WHAT YOU ARE ASKED TO DO: In the lines below, substitute "column title" for every "column header" and leave everything else unchanged.

DATASET EXTRACT:
-=-=-=-=-

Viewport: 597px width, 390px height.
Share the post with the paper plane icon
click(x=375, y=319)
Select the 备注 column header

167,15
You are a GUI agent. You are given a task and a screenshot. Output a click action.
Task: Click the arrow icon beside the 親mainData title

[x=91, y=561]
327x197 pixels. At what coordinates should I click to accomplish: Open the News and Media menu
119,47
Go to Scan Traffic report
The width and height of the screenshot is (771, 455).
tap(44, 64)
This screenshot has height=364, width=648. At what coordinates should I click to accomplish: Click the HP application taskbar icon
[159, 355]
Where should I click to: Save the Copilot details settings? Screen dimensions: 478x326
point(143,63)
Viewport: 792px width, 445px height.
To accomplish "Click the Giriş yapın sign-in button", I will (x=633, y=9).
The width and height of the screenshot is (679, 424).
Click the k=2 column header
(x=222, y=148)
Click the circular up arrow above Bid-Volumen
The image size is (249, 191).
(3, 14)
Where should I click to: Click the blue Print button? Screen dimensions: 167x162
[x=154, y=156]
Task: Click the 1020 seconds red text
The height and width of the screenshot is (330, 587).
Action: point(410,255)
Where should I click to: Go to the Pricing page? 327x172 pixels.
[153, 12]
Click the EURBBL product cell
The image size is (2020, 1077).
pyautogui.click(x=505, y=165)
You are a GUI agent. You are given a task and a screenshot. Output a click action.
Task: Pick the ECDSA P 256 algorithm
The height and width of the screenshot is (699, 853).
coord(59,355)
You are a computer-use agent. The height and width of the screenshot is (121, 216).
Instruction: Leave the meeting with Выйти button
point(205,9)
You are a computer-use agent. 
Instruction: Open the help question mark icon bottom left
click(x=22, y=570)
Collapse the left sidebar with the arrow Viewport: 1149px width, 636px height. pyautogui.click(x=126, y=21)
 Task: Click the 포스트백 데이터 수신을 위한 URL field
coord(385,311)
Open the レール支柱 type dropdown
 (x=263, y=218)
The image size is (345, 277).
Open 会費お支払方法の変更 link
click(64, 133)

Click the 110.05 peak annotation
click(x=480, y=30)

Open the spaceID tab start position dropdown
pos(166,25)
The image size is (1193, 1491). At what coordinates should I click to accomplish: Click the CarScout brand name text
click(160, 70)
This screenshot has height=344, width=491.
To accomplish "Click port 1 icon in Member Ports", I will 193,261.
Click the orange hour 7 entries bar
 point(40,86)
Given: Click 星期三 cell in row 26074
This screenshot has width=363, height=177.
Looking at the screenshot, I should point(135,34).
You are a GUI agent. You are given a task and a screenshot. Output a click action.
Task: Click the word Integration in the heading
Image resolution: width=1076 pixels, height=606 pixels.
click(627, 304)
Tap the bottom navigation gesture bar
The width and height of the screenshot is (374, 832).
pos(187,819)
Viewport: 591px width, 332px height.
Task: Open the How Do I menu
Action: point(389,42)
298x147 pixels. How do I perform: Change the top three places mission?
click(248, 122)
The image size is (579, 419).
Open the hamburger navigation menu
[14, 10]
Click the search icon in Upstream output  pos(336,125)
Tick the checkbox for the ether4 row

-=-=-=-=-

ANSWER FOR THIS EXERCISE:
Viewport: 597px width, 390px height.
Share the post with the paper plane icon
click(x=375, y=319)
Select the 备注 column title

167,15
You are a GUI agent. You are given a task and a screenshot. Output a click action.
Task: Click the arrow icon beside the 親mainData title

[x=91, y=561]
327x197 pixels. At what coordinates should I click to accomplish: Open the News and Media menu
119,47
Go to Scan Traffic report
The width and height of the screenshot is (771, 455).
tap(44, 64)
This screenshot has height=364, width=648. At what coordinates should I click to accomplish: Click the HP application taskbar icon
[159, 355]
Where should I click to: Save the Copilot details settings? Screen dimensions: 478x326
point(143,63)
Viewport: 792px width, 445px height.
To accomplish "Click the Giriş yapın sign-in button", I will (x=633, y=9).
The width and height of the screenshot is (679, 424).
Click the k=2 column title
(x=222, y=148)
Click the circular up arrow above Bid-Volumen
The image size is (249, 191).
(3, 14)
Where should I click to: Click the blue Print button? Screen dimensions: 167x162
[x=154, y=156]
Task: Click the 1020 seconds red text
The height and width of the screenshot is (330, 587).
Action: point(410,255)
Where should I click to: Go to the Pricing page? 327x172 pixels.
[153, 12]
Click the EURBBL product cell
The image size is (2020, 1077).
pyautogui.click(x=505, y=165)
You are a GUI agent. You are given a task and a screenshot. Output a click action.
Task: Pick the ECDSA P 256 algorithm
The height and width of the screenshot is (699, 853).
coord(59,355)
You are a computer-use agent. The height and width of the screenshot is (121, 216).
Instruction: Leave the meeting with Выйти button
point(205,9)
You are a computer-use agent. 
Instruction: Open the help question mark icon bottom left
click(x=22, y=570)
Collapse the left sidebar with the arrow Viewport: 1149px width, 636px height. pyautogui.click(x=126, y=21)
 Task: Click the 포스트백 데이터 수신을 위한 URL field
coord(385,311)
Open the レール支柱 type dropdown
 (x=263, y=218)
The image size is (345, 277).
Open 会費お支払方法の変更 link
click(64, 133)

Click the 110.05 peak annotation
click(x=480, y=30)

Open the spaceID tab start position dropdown
pos(166,25)
The image size is (1193, 1491). At what coordinates should I click to accomplish: Click the CarScout brand name text
click(160, 70)
This screenshot has height=344, width=491.
To accomplish "Click port 1 icon in Member Ports", I will 193,261.
Click the orange hour 7 entries bar
 point(40,86)
Given: Click 星期三 cell in row 26074
This screenshot has width=363, height=177.
Looking at the screenshot, I should point(135,34).
You are a GUI agent. You are given a task and a screenshot. Output a click action.
Task: Click the word Integration in the heading
Image resolution: width=1076 pixels, height=606 pixels.
click(627, 304)
Tap the bottom navigation gesture bar
The width and height of the screenshot is (374, 832).
pos(187,819)
Viewport: 591px width, 332px height.
Task: Open the How Do I menu
Action: point(389,42)
298x147 pixels. How do I perform: Change the top three places mission?
click(248, 122)
The image size is (579, 419).
Open the hamburger navigation menu
[14, 10]
Click the search icon in Upstream output  pos(336,125)
Tick the checkbox for the ether4 row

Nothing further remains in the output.